→ TASK INPUTS:
================

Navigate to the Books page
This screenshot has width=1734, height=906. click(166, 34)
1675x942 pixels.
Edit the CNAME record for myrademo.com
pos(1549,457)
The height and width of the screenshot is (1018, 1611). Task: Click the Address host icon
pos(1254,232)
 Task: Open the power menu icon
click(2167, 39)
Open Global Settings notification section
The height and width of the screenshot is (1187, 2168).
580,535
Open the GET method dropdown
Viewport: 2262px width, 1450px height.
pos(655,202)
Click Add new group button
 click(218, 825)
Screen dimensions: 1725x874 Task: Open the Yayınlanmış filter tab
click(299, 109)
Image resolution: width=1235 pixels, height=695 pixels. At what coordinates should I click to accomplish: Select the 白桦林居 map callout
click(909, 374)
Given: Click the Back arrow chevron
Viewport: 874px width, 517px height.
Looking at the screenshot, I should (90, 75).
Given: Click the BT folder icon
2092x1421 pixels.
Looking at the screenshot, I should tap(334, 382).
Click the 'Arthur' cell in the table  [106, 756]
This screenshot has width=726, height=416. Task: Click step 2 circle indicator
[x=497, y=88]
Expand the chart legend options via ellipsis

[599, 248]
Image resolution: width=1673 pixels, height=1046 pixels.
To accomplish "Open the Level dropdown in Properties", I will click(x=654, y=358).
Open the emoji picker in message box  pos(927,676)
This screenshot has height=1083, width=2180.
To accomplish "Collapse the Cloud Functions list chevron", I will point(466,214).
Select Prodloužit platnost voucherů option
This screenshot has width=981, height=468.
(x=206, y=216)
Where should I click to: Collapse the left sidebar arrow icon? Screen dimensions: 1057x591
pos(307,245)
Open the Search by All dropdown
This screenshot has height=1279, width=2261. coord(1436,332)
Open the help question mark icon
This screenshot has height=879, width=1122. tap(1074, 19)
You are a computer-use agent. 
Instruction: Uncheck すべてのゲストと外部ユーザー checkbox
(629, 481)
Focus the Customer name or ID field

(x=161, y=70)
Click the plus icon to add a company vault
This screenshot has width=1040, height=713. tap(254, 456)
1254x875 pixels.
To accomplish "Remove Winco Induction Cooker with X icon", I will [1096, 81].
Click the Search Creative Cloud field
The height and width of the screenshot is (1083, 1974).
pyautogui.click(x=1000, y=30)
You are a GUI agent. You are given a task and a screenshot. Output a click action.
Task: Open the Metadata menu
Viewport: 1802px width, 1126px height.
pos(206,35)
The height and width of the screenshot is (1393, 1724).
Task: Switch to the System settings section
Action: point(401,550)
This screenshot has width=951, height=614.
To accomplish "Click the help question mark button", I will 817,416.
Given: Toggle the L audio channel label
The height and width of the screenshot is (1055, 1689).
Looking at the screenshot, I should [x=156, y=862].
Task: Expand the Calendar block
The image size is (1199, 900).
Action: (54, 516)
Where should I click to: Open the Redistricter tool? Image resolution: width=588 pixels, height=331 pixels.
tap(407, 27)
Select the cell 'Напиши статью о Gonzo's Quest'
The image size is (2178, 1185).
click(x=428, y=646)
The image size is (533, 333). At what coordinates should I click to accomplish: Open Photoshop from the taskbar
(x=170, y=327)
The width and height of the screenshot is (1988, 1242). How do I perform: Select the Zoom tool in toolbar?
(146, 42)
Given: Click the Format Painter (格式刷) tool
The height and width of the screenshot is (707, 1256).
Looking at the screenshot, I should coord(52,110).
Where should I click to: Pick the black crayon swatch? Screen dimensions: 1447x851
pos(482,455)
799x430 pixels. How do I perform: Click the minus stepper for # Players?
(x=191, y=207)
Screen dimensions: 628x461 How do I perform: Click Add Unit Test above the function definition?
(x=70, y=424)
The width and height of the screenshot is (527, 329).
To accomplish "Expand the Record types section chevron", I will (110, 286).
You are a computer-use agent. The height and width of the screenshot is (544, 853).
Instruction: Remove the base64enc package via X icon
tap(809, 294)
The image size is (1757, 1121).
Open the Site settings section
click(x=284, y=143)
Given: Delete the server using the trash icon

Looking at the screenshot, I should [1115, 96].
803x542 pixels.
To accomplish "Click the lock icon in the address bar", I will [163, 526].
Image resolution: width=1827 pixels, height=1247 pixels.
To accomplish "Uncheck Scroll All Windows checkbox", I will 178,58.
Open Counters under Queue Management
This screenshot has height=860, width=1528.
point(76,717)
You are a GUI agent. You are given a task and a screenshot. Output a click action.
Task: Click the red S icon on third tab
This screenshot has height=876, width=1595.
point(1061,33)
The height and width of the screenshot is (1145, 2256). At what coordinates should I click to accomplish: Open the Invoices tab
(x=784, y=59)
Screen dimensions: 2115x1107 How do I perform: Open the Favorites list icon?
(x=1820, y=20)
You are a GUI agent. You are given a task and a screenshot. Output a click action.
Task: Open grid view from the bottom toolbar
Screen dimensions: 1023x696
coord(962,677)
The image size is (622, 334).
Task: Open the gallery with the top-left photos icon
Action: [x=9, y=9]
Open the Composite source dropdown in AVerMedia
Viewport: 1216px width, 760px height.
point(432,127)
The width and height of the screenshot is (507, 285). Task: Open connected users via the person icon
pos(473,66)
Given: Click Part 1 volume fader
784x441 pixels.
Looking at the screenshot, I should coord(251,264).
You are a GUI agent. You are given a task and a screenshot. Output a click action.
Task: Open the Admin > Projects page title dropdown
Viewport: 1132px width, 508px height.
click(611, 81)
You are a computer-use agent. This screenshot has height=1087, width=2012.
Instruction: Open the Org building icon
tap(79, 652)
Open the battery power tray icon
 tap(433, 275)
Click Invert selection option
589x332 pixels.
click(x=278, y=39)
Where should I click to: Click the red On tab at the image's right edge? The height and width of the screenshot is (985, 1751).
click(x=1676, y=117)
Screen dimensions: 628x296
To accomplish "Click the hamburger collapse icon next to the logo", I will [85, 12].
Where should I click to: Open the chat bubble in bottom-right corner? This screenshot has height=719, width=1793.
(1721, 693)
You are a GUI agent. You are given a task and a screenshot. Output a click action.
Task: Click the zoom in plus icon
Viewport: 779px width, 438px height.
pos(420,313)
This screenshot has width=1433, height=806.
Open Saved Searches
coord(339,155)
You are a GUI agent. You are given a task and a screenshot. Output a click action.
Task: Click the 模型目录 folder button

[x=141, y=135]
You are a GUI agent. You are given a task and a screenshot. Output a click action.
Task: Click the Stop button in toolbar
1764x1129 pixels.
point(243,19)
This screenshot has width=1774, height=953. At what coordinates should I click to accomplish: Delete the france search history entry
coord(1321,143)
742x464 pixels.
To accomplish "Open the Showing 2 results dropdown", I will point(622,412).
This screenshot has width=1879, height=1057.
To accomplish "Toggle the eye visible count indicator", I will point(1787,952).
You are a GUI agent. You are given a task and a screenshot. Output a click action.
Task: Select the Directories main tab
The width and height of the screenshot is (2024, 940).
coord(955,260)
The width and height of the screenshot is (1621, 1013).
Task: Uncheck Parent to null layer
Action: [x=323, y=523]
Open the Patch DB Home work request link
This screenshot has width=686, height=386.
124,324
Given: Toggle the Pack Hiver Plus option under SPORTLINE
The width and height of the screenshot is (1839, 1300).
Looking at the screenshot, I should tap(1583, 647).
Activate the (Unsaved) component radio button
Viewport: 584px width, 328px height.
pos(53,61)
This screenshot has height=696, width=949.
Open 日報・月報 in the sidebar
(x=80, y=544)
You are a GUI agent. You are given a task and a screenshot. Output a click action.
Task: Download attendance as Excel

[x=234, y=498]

================

→ WORK ITEM: Your reply is to repeat, unchanged, the lines above running from the one with "Select the cell" up to and including the one with "The width and height of the screenshot is (527, 329).".

→ EXERCISE RESULT:
Select the cell 'Напиши статью о Gonzo's Quest'
The image size is (2178, 1185).
click(x=428, y=646)
The image size is (533, 333). At what coordinates should I click to accomplish: Open Photoshop from the taskbar
(x=170, y=327)
The width and height of the screenshot is (1988, 1242). How do I perform: Select the Zoom tool in toolbar?
(146, 42)
Given: Click the Format Painter (格式刷) tool
The height and width of the screenshot is (707, 1256).
Looking at the screenshot, I should coord(52,110).
Where should I click to: Pick the black crayon swatch? Screen dimensions: 1447x851
pos(482,455)
799x430 pixels. How do I perform: Click the minus stepper for # Players?
(x=191, y=207)
Screen dimensions: 628x461 How do I perform: Click Add Unit Test above the function definition?
(x=70, y=424)
The width and height of the screenshot is (527, 329).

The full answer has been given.